Looking at the waves, I always ask myself how one can balance knowing that the board will be slippery and the waves will be surely crashing towards your feet. When they arise, one's initial reaction (especially of a not so adventurous person like me) might be of fright. How much we wanted to try surfing and surpass the waves, we can't help but hold back for a second and worry that it might eat us alive. It's troublesome and no one wants to get into such mess.
But one way or another, a little flame of courage will always be there sitting at the bottom of our hearts that might lead us to push ourselves to our limits and give it a try. Hence, I tried. I tried surfing on a big wave – not really the one which surfers love to surf through though, but something similar – a big wave of life.
Our lives are like a collection of waves, big and small. But more often than not, we are awaken by those which are of greater heights – big, tremendous, humongous waves. In my 20 years of existence, it's as of the moment that I've been confronted by the biggest wave of my life relative to the other waves which I have encountered. It's the wave that would affect the entirety of who I am today and in the years to come. It is a mind-blowing, gut-turning, and ego-crashing wave to be exact for it will test you and your ability to manage your tasks, compromise, accept downsides, and still remind yourself to get moving.
This is the wave that I'm going through right now. It's slippery on board and, a lot of times, waves crash my feet making me unstable.There are times when I fall but thanks to this optimism in my system – so much optimism that I can't find anything wrong with everything that's happening to my life right now – I don't give failure a chance to bring me down.

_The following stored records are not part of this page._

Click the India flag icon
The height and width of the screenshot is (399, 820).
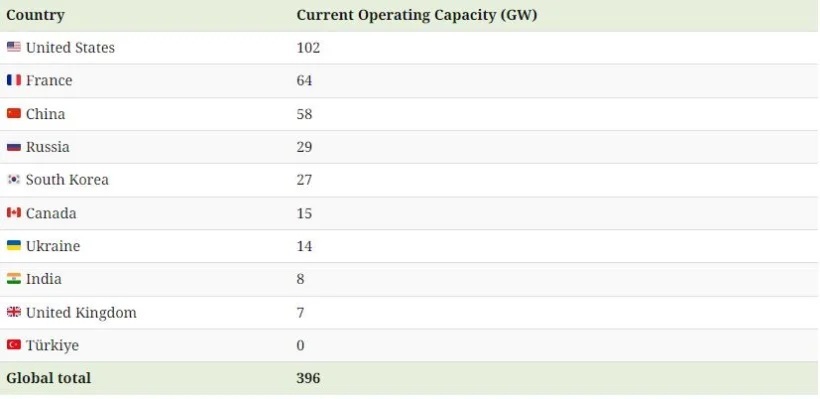14,279
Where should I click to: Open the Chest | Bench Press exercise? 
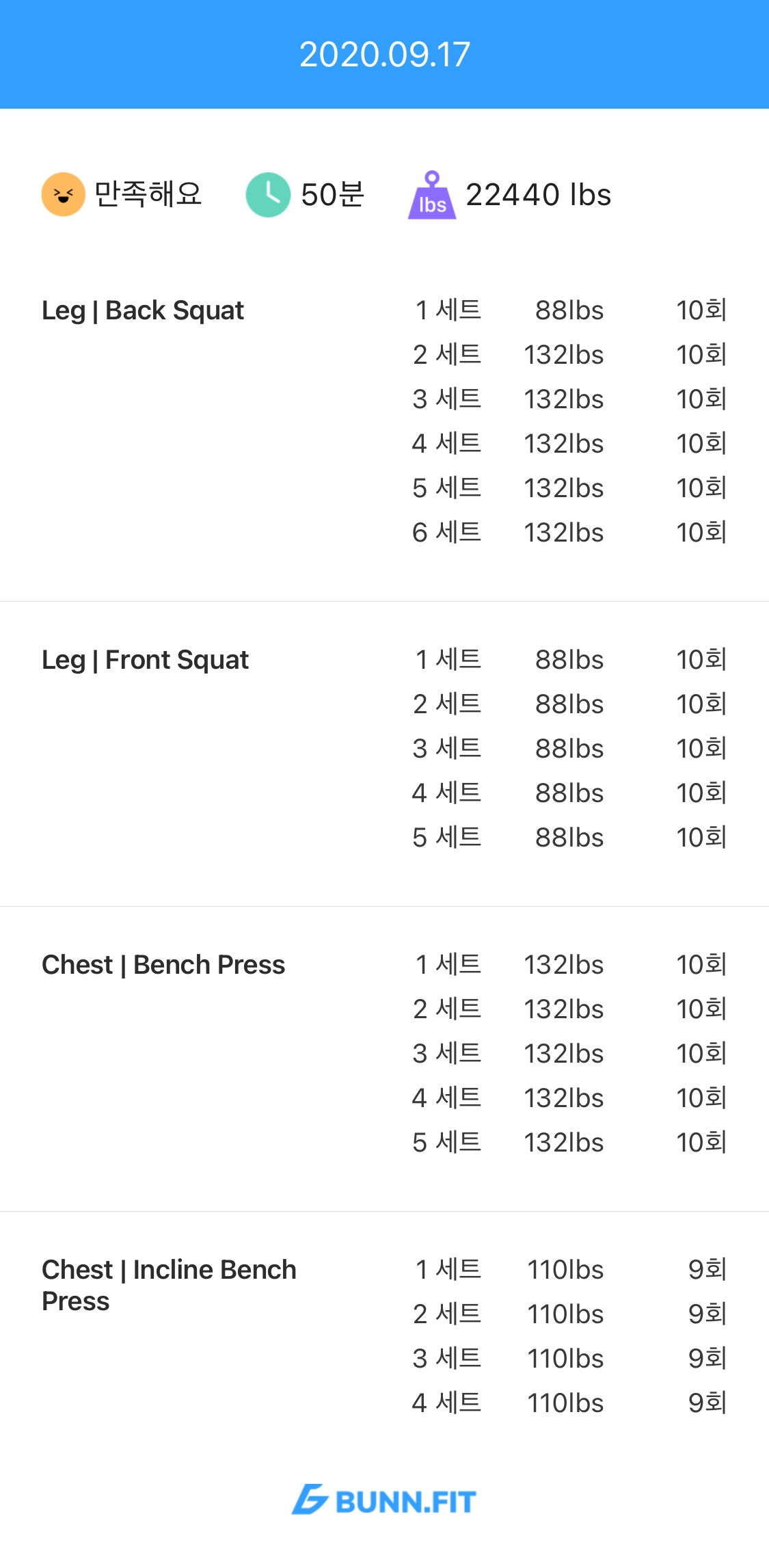pyautogui.click(x=163, y=965)
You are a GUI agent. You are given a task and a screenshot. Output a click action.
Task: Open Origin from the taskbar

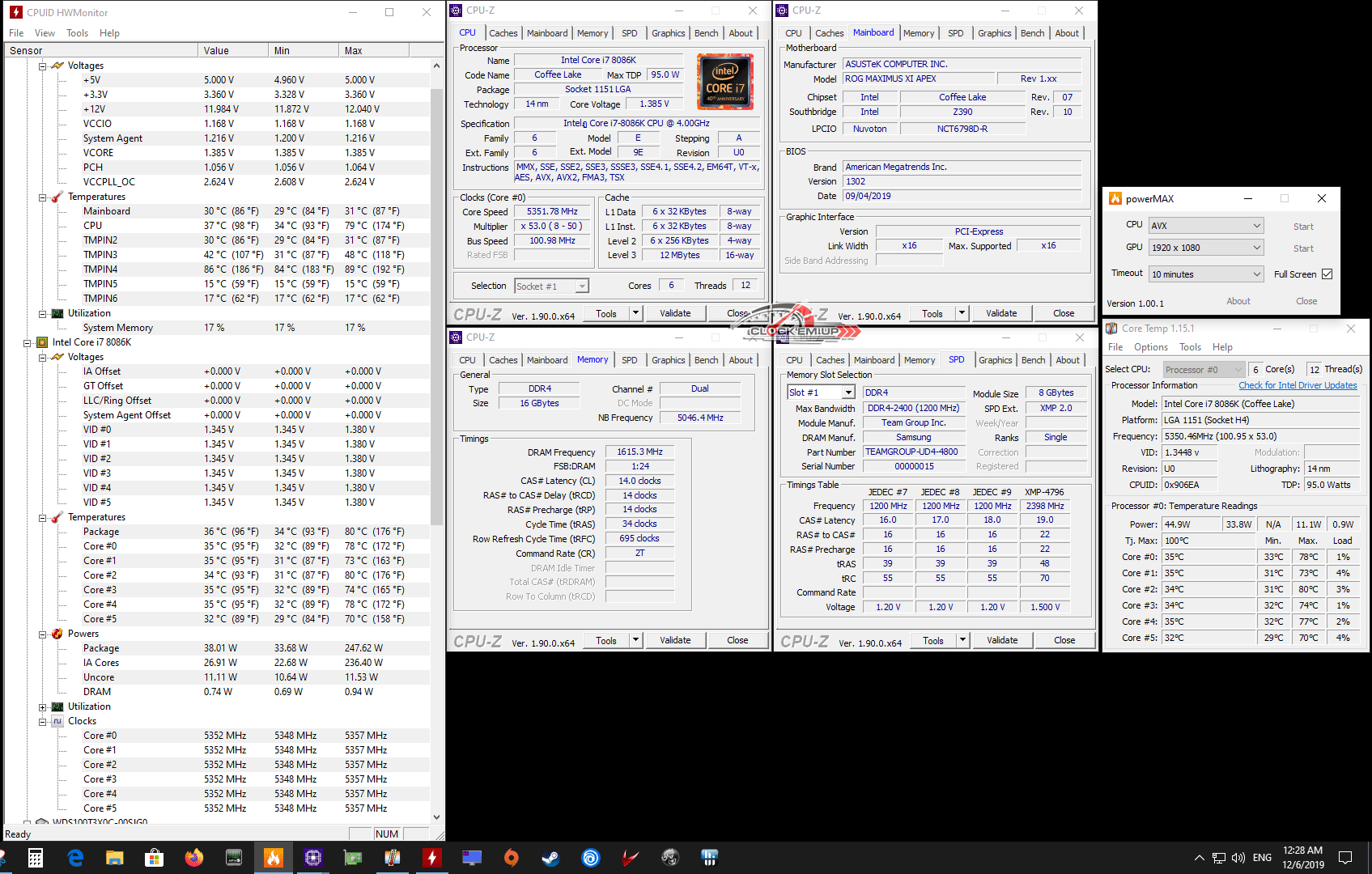click(511, 858)

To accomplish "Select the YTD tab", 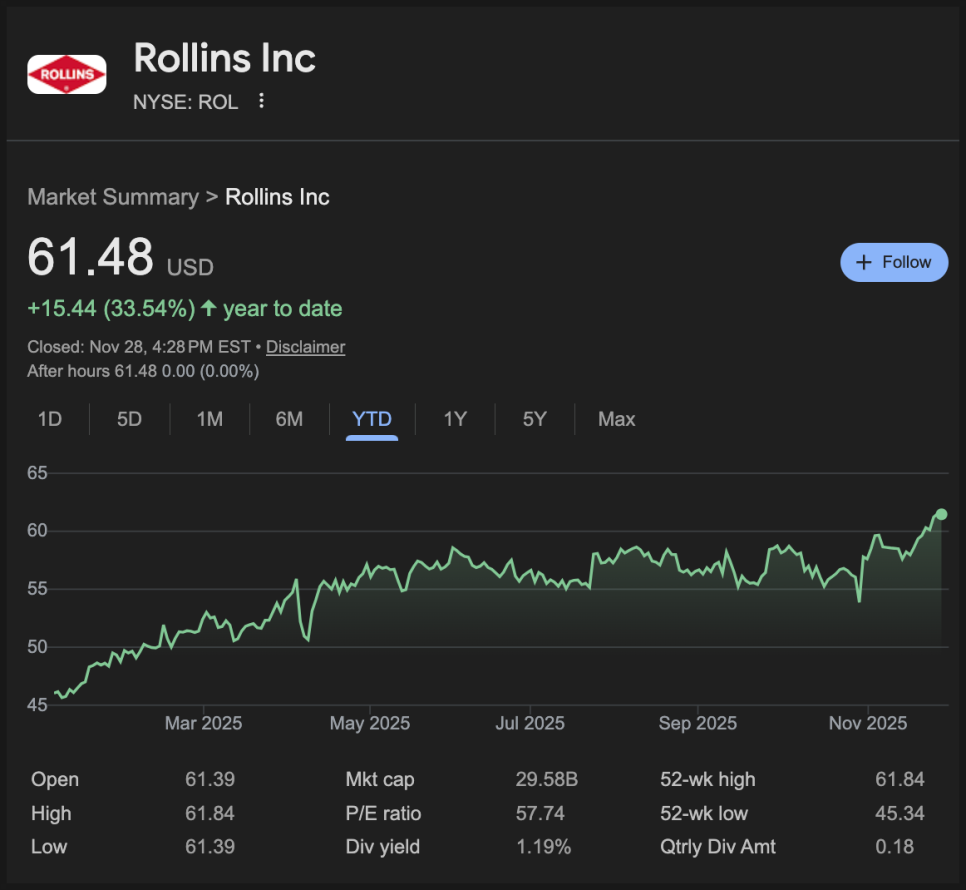I will click(x=372, y=419).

Ironically, this big, killer wave I am surfing through is the same wave that keeps me alive; Alive in a sense that this is the only wave that would fulfill my sense of purpose. Oh, here we go again with the sense of purpose! But it is true. How much you try, you can't hide the fact that what pushes you to get on moving is the purpose you wanted all along. Whatever it takes, even if you stumble, even if you get hurt, if you know where you want to go, where you want your life's direction to be... you'll be going for it! – that big wave. This flame that I have right now in my heart... I am being reminded by that same inner flame to get up and surf again. :)
I realized that I've gotten stronger, fearless, and pretty much cool with the wave. For some reasons, this wave I've gotten myself into has become a little smaller; or maybe I have perceived it that way. Just like any other surfer who has the willingness to surf over and over again despite the fear of drowning or being turned upside down by the big waves, I have learned to balance myself and just go with the flow – be in-sync with the energy of the water, ride it, feel it, and be one with it.
Hence, try and do not be worried. If you must fail, accept it. From there, learn and be wiser.